Work order:
Among the entries, which lines carry the string "Вести"? Copy every one.

*** Listed records

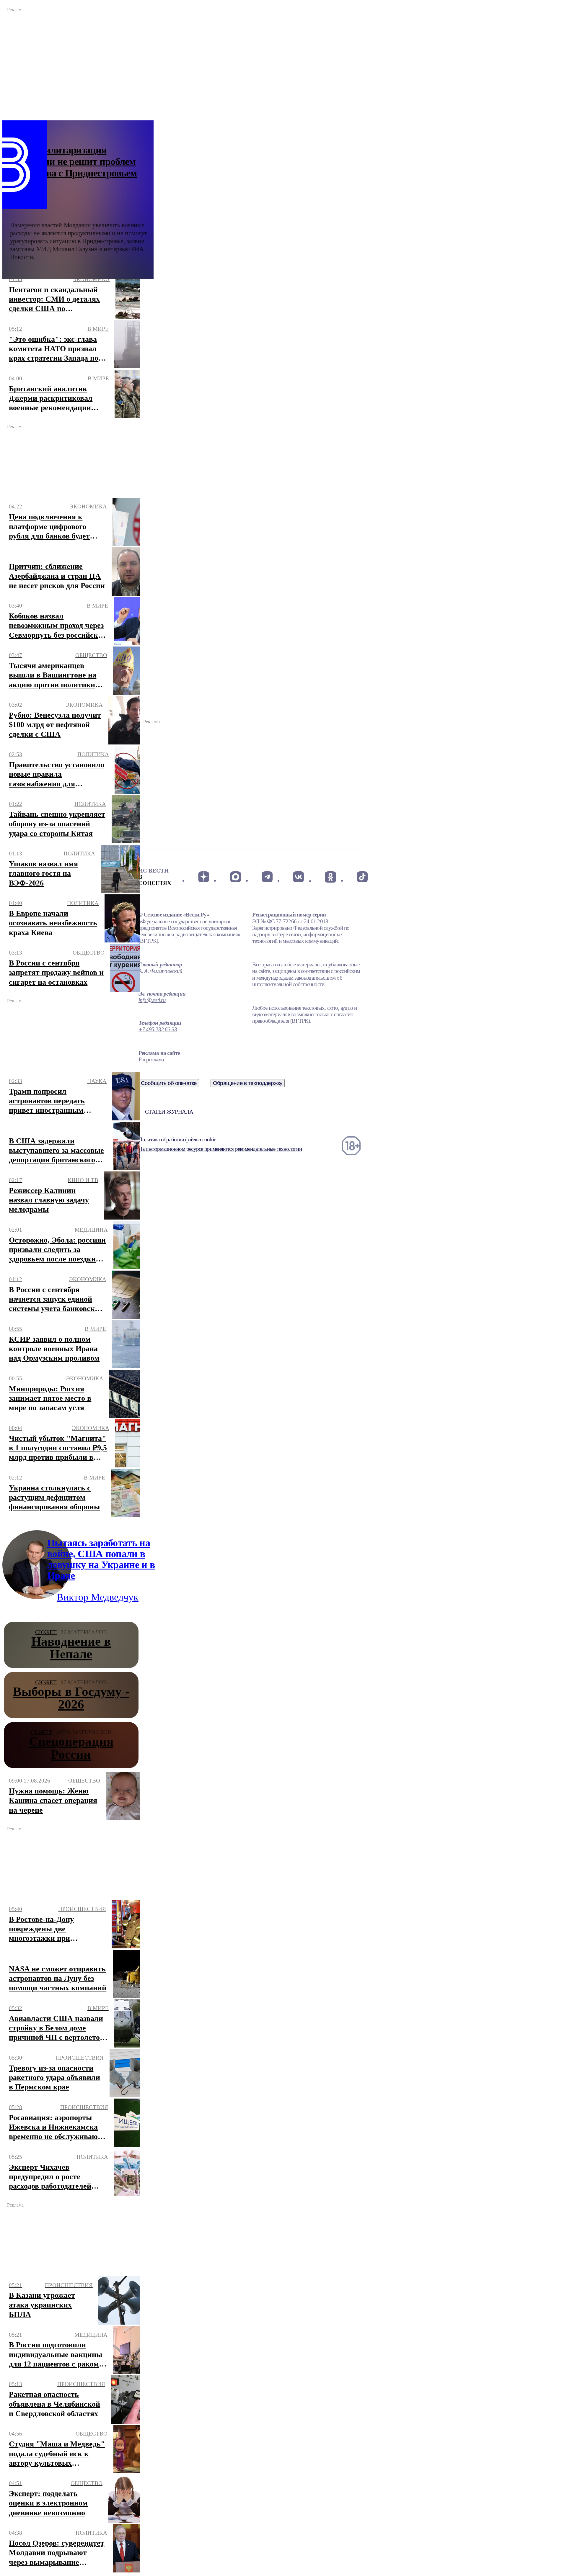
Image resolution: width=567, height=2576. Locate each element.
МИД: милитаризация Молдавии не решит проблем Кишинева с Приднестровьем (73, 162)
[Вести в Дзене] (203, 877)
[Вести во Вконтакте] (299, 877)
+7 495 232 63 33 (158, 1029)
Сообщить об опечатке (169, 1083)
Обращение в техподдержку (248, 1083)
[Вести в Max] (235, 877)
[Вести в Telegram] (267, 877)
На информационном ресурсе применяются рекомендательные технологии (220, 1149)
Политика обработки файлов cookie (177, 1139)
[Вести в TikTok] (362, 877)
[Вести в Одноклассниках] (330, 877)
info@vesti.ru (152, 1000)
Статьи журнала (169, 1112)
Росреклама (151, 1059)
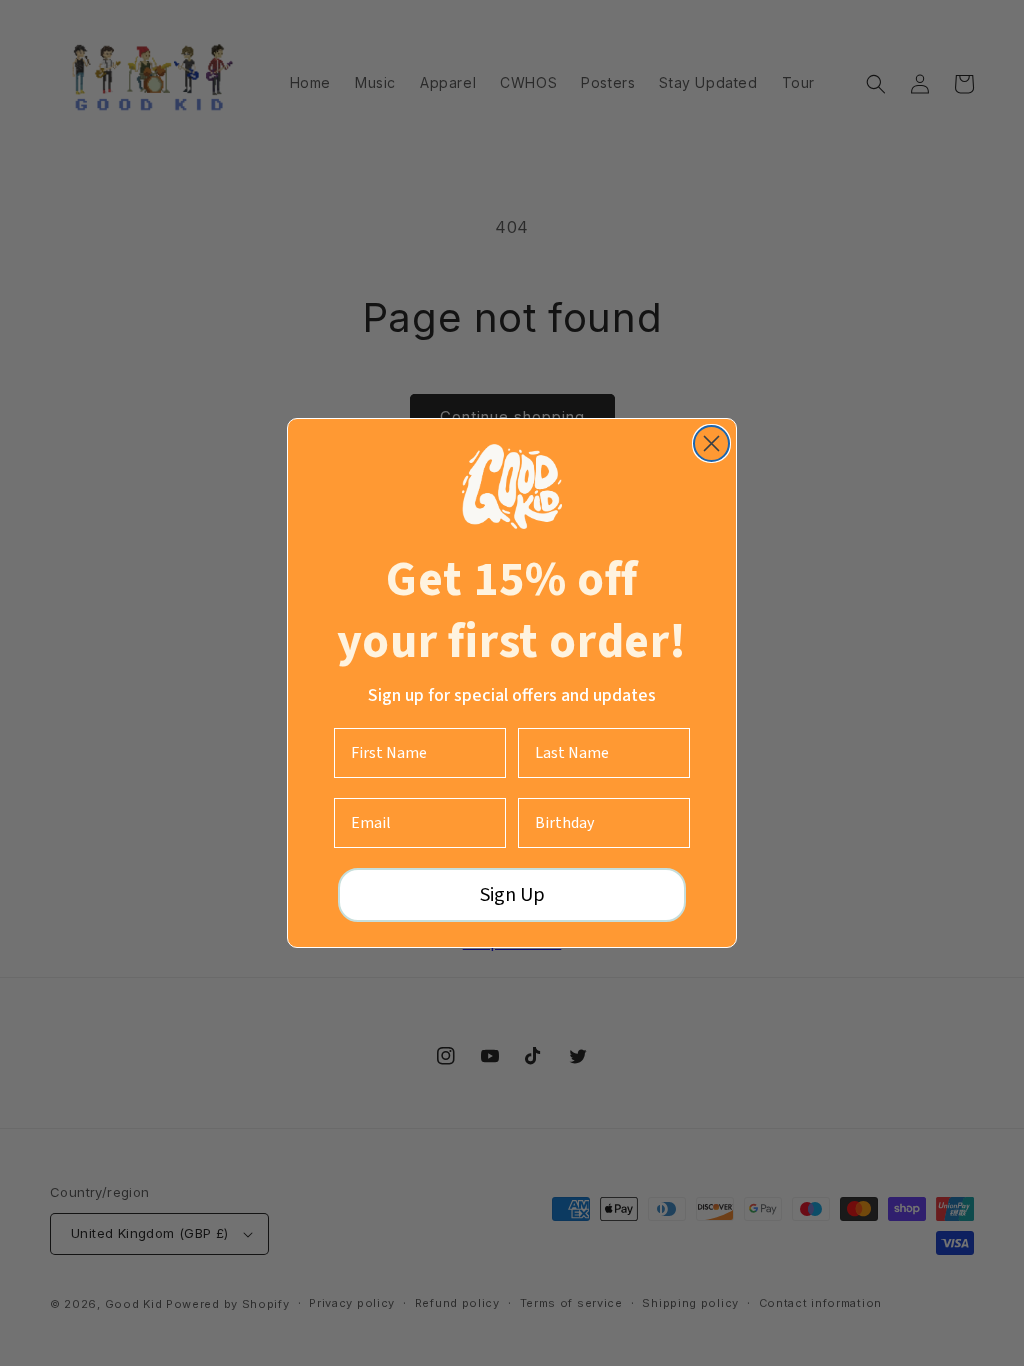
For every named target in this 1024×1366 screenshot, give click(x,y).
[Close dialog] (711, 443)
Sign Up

******

Reply to the exercise:
[Вести в Дзене] (203, 877)
[Вести во Вконтакте] (299, 877)
[Вести в Max] (235, 877)
[Вести в Telegram] (267, 877)
[Вести в TikTok] (362, 877)
[Вести в Одноклассниках] (330, 877)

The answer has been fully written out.